(PROBLEM DESCRIPTION)
Only the number is needed: how many lines in the entries below contain the string "Character"?

Saved data entries
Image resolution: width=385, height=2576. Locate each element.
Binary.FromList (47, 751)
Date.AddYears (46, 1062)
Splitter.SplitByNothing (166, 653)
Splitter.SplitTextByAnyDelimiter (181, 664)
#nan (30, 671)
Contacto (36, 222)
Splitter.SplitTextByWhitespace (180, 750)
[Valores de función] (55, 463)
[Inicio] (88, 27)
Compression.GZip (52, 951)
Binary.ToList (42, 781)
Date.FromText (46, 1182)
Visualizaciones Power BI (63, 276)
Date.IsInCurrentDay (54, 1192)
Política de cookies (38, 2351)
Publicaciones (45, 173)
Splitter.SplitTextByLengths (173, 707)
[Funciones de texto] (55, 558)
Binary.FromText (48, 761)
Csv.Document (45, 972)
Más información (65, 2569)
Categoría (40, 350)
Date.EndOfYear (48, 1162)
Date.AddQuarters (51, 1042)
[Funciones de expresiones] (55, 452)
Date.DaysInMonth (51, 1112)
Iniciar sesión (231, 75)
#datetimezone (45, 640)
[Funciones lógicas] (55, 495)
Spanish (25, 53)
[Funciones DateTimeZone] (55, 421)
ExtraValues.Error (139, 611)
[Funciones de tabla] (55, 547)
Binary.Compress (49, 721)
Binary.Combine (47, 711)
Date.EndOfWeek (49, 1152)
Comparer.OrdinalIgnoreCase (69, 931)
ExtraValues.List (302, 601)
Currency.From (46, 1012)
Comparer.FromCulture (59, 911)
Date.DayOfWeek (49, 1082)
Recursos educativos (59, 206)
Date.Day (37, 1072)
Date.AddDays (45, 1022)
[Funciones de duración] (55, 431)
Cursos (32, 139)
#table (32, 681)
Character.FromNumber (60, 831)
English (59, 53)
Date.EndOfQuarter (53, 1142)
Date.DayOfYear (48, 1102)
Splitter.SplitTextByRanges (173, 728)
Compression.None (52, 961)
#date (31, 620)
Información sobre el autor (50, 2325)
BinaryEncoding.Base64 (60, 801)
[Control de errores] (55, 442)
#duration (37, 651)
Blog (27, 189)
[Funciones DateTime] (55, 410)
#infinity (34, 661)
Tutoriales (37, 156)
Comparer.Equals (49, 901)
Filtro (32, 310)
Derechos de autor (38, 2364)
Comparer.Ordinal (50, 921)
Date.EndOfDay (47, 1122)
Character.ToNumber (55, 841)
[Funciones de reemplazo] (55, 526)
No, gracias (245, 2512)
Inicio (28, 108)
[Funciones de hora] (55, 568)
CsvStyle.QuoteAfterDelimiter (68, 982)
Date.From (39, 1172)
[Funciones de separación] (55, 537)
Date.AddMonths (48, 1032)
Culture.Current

(FINAL ANSWER)
2